Activity:
Print out all of the records exactly; no picture belongs in the result.

Stored items
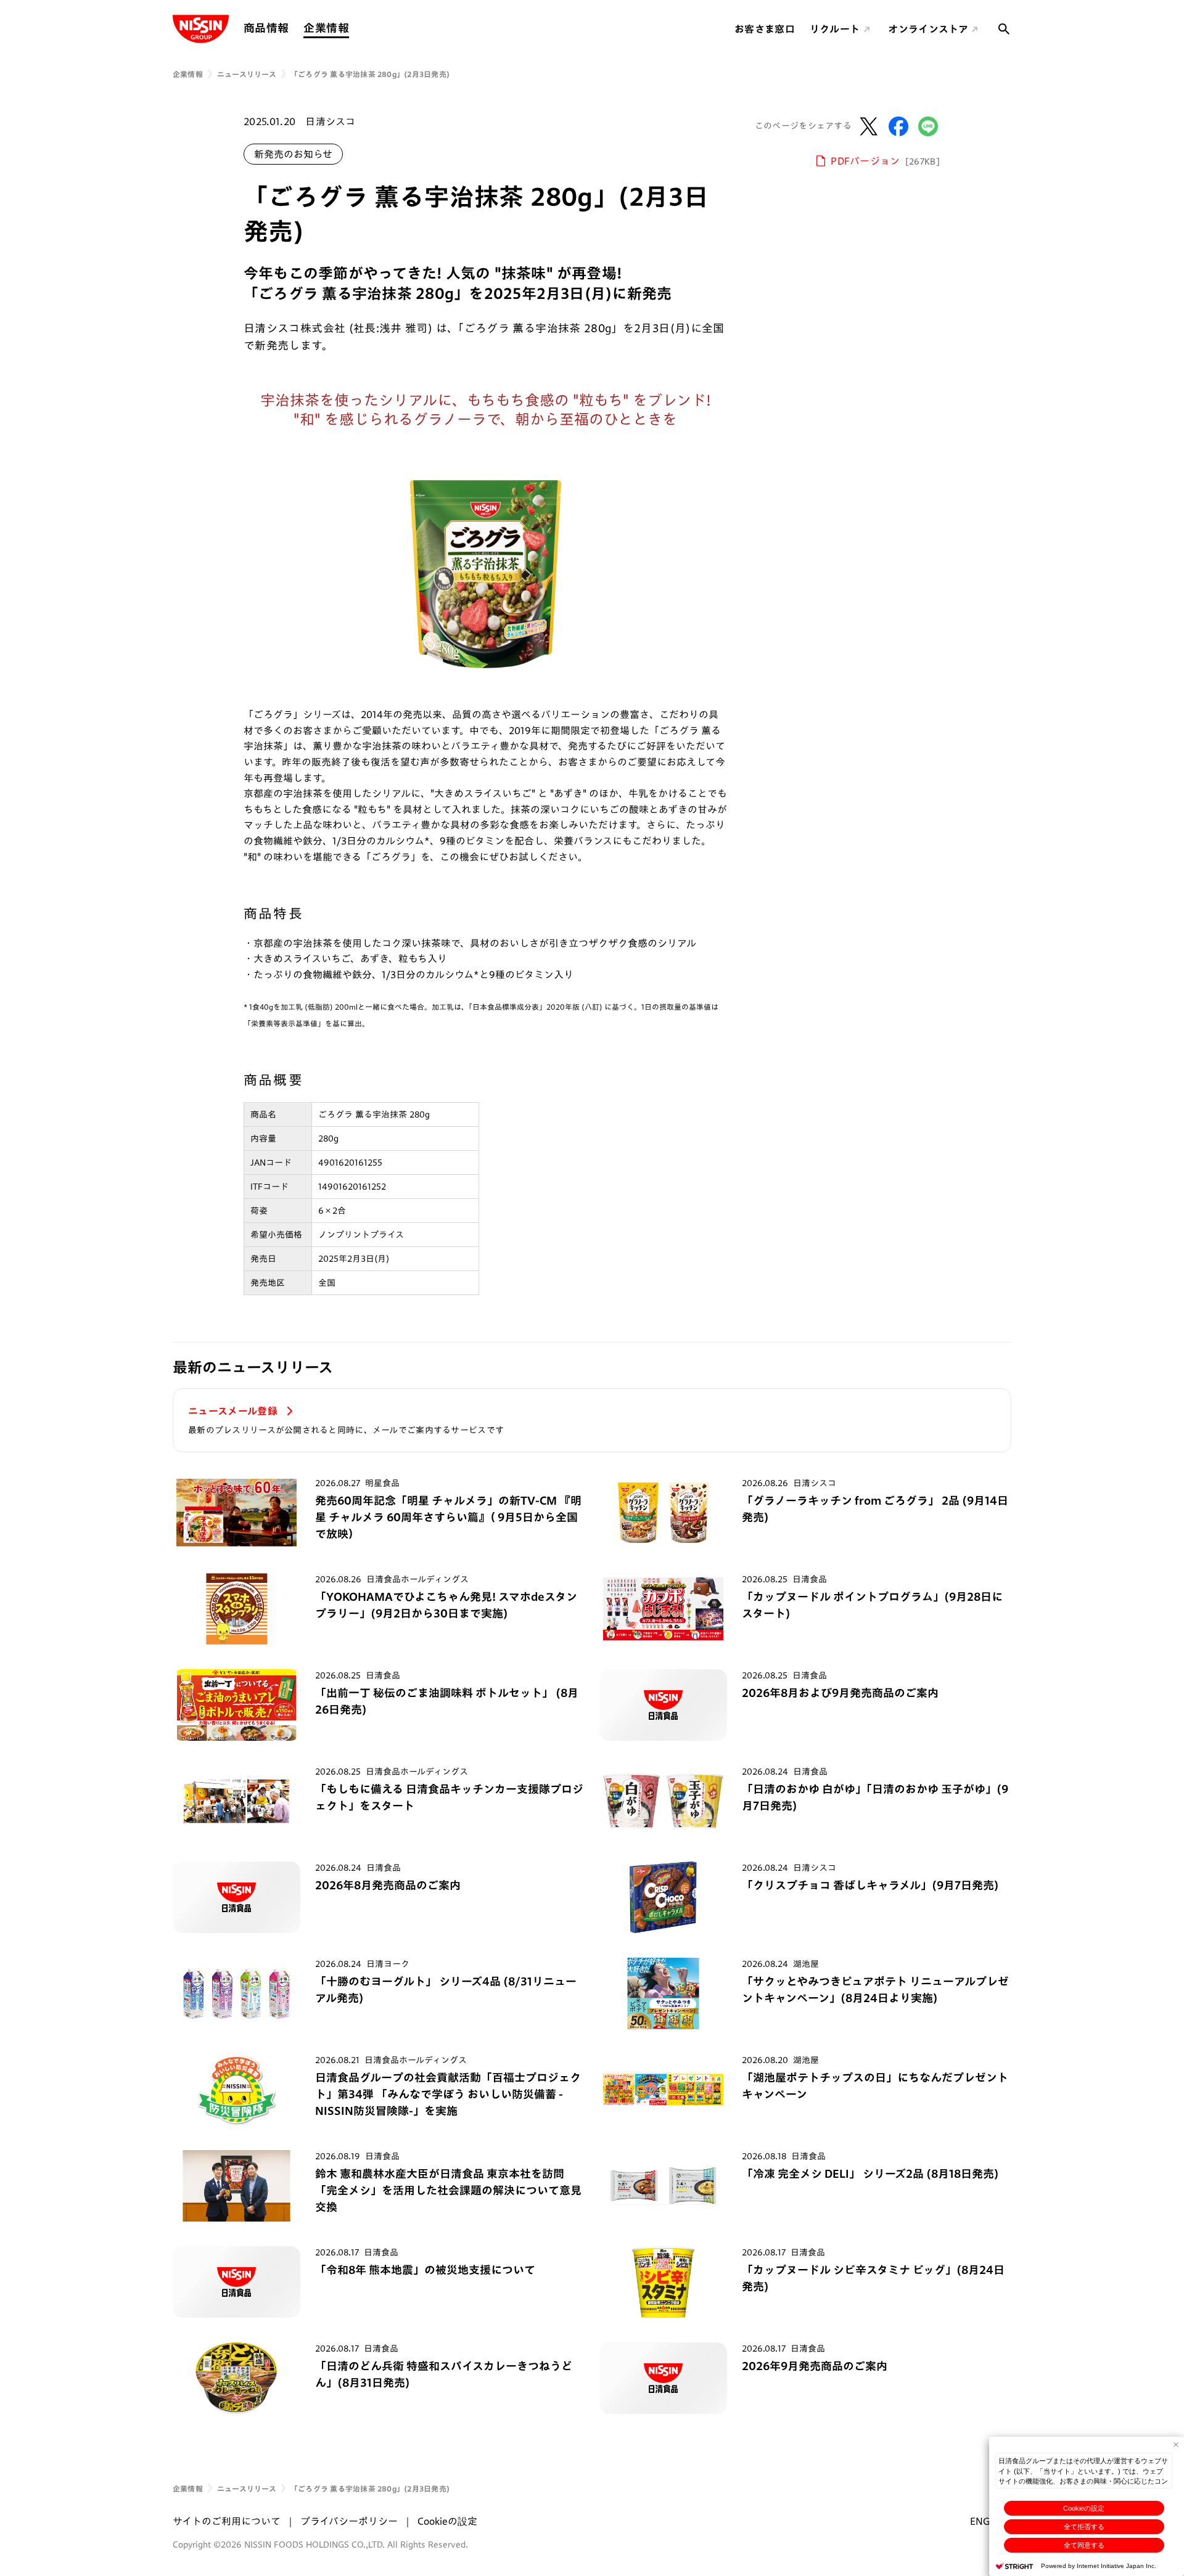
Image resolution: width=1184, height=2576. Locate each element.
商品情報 (266, 27)
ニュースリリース (246, 74)
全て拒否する (1084, 2526)
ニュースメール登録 (234, 1411)
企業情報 (325, 27)
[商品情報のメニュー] (292, 28)
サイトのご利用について (227, 2521)
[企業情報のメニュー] (352, 28)
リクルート (835, 29)
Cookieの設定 (1083, 2508)
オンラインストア (928, 29)
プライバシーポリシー (349, 2521)
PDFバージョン (885, 161)
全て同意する (1084, 2545)
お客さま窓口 (764, 29)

Written solution:
Image resolution: width=1184, height=2576. Locate each element.
商品情報 (266, 27)
ニュースリリース (246, 74)
全て拒否する (1084, 2526)
ニュースメール登録 (234, 1411)
企業情報 (325, 27)
[商品情報のメニュー] (292, 28)
サイトのご利用について (227, 2521)
[企業情報のメニュー] (352, 28)
リクルート (835, 29)
Cookieの設定 (1083, 2508)
オンラインストア (928, 29)
プライバシーポリシー (349, 2521)
PDFバージョン (885, 161)
全て同意する (1084, 2545)
お客さま窓口 (764, 29)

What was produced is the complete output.